Hacker News new | ask | show | jobs
by formerly_proven 61 days ago
Idiomatic/natural rust tends to be a lot heavier on allocations and also physically moving objects around than the other two.
1 comments

Can you elaborate on this? Slightly concerned because I have written (and planning to write more) Rust HPC code
Maybe not what they meant, but Rust sometimes makes it tempting to just copy things rather than fighting the borrow checker. Whereas in C++ you're free to just pass pointers around and not worry about it until / unless your code crashes or gets exploited.

Speaking authoritatively from my position as an incompetent C++ / Rust dev.

I see. Fortunately, I'm aware of that and I don't use clone (unless I intend to) as much. Borrow checker is usually not a problem when writing scientific/HPC code.

Because passing pointers isn't as ergonomic in Rust, I do things in arena-based way (for example setting up quadtrees or octrees). Is that part of the issue when it comes to memory bandwidth?

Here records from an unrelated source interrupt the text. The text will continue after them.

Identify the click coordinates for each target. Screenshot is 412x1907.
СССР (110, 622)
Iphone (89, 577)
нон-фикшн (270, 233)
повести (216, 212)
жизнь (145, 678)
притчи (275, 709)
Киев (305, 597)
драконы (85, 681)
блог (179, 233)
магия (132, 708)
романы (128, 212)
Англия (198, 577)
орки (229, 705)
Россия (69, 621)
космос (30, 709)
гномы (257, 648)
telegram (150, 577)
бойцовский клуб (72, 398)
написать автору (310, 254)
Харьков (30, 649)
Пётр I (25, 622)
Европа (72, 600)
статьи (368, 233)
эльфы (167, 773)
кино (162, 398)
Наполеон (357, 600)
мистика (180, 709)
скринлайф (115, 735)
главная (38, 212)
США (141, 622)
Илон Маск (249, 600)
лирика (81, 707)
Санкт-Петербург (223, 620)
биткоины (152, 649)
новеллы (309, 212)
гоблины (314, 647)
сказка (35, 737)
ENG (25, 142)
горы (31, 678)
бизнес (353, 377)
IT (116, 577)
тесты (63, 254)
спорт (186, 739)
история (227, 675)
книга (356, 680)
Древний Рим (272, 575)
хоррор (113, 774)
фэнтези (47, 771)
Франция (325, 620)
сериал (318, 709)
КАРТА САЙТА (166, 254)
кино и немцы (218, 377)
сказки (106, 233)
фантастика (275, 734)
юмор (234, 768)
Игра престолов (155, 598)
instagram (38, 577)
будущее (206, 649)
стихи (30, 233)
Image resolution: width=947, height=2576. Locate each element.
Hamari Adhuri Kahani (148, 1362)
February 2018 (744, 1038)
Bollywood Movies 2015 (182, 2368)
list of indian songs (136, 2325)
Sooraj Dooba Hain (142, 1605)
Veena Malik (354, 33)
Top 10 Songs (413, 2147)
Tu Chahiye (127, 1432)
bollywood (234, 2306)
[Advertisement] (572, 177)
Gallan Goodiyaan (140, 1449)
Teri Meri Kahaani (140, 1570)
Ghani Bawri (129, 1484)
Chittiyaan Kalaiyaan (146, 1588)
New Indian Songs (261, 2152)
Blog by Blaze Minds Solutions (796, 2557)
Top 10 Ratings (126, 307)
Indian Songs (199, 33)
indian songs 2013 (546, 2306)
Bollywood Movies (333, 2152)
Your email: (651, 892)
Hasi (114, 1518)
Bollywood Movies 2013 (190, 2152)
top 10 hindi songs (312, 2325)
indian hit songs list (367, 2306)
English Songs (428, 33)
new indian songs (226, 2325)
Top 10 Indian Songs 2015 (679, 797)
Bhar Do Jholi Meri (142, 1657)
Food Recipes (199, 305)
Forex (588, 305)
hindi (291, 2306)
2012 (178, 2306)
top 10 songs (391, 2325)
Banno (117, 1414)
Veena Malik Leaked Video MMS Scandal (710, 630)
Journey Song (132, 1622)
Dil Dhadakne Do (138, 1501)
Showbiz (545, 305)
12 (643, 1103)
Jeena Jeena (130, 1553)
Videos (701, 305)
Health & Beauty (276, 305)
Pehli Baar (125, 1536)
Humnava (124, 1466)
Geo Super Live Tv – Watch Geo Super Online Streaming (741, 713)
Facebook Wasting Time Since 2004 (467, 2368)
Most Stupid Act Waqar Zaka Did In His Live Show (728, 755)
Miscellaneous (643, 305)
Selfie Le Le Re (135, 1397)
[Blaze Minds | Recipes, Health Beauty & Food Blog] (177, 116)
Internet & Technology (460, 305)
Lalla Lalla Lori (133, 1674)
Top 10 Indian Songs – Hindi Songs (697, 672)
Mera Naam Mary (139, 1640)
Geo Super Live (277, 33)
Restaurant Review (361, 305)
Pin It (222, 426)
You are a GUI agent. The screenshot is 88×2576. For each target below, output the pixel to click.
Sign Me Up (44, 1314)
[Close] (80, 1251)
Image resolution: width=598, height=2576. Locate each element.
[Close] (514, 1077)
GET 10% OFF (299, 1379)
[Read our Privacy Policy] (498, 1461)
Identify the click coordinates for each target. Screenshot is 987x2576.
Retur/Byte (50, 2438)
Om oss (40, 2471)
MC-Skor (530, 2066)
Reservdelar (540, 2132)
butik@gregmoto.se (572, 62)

Stable Rust doesn't have a local allocator construct yet, you can only change the global allocator or use a separate crate to provide a local equivalent.
Right. I have seen Zig where one needs to specify allocators as well. I'm sorry I'm not well versed enough to know how it makes things better for HPC though?

For now my plan is to write fairly similar style code as one may write in C++/Fortran through MPI bindings in Rust.

if you're using thread level parallelism, there is always a benefit to having a per-thread allocator so that you don't have to take global locks to get memory, they become highly contended.

if you take that one step further and only use those objects on a single core, now your default model is lock-free non-shared objects. at large scale that becomes kind of mandatory. some large shared memory machines even forgo cache consistency because you really can't do it effectively at large scale anyways.

but all of this is highly platform dependent, and I wouldn't get too wrapped up around it to begin with. I would encourage you though to worry first about expressing your domain semantics, with the understanding that some refactoring for performance will likely be necessary.

if you have the patience and personally and within the project, it can be a lot of fun to really get in there and think about the necessary dependencies and how they can be expressed on the hardware. there's a lot of cool tricks, for example trading off redundant computation to reduce the frequency of communication.

Thank you for such a great reply!

There's a lot of useful advice here that'll surely come in handy to me later. For now, yeah I'm just going to try to make things work. So far I have mostly written intra-node code for which rayon has been adequate. I haven't gotten around to test the ergonomics of rs-mpi. But it feels quite an exciting prospect for sure.